Consommation d'eau, d'énergie, confort des véhicules, respect des horaires de bus, qualité environnementale du bâtiment, gouvernance de l'entreprise, respect du contrat de DSP conclu avec la collectivité locale  etc. "Nous avons passé au crible plus de 150 indicateurs, mené des entretiens semi-dirigés avec les salariés, la direction, interviewé les délégués syndicaux et les voyageurs de façon inopinée", explique Michel Raidot, consultant d'ARCET Notation, l'Agence de notation en développement durable.



Trois mois d'audit

Il a mené l'enquête au centre Veolia Transport de Montesson, dans les Yvelines (145 salariés, 100 bus et cars, 125 0000 voyageurs/jour) avec un équipe d'une dizaine d'experts.
Après trois mois d'audit, l'entreprise a décroché une bonne note, A+ (sur une échelle de A à D). C'est la première, en Ile-de-France, dans le secteur des transports publics, a être certifiée développement durable.
Coût de l'audit, "entre 15 000 et 20 000 euros", estime Michel Raidot.

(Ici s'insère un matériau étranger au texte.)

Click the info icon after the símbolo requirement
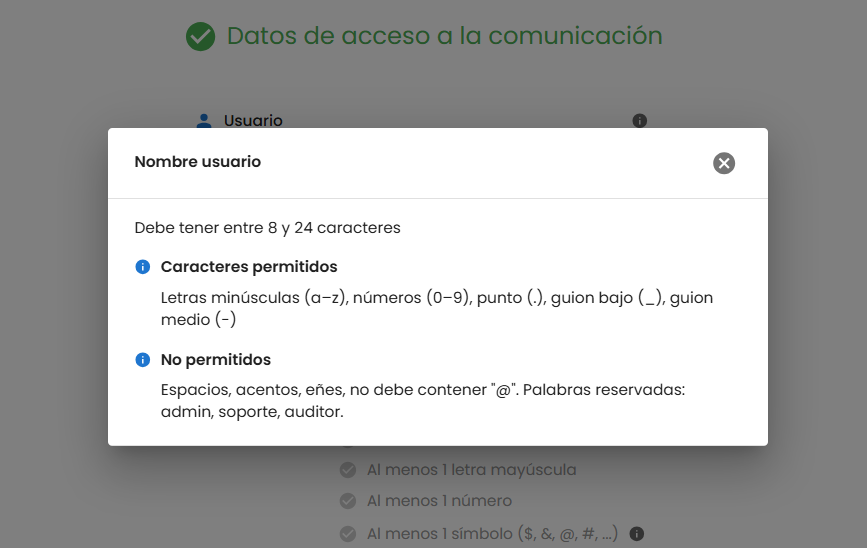 click(636, 533)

La STU, exploitant des transports en commun d'Antibes, avait déjà décroché cette certification, du temps où le réseau était géré par le groupe espagnol CFT (Veolia a remporté le marché mi-2010).


Avantage concurrentiel

Qu'est-ce qui se cache derrière cette certification et cette note ? "La politique managériale, la qualité de service aux voyageurs, la conduite, la sécurité, la consommation d'énergie, le reporting à l'autorité organisatrice" énumèreEdiuard lacroix, président du comité scientifique d'Arcet Notation.

Même si l'Ile-de-France n'organise pas encore d'appel d'offres pour les marchés de transport public (c'est une exception à la loi Sapin), Veolia Transport compte bien montrer combien elle est un bon élève en matière de développement durable. Un avantage concurrentiel pour un groupe bientôt fusionné avec Transdev (lire).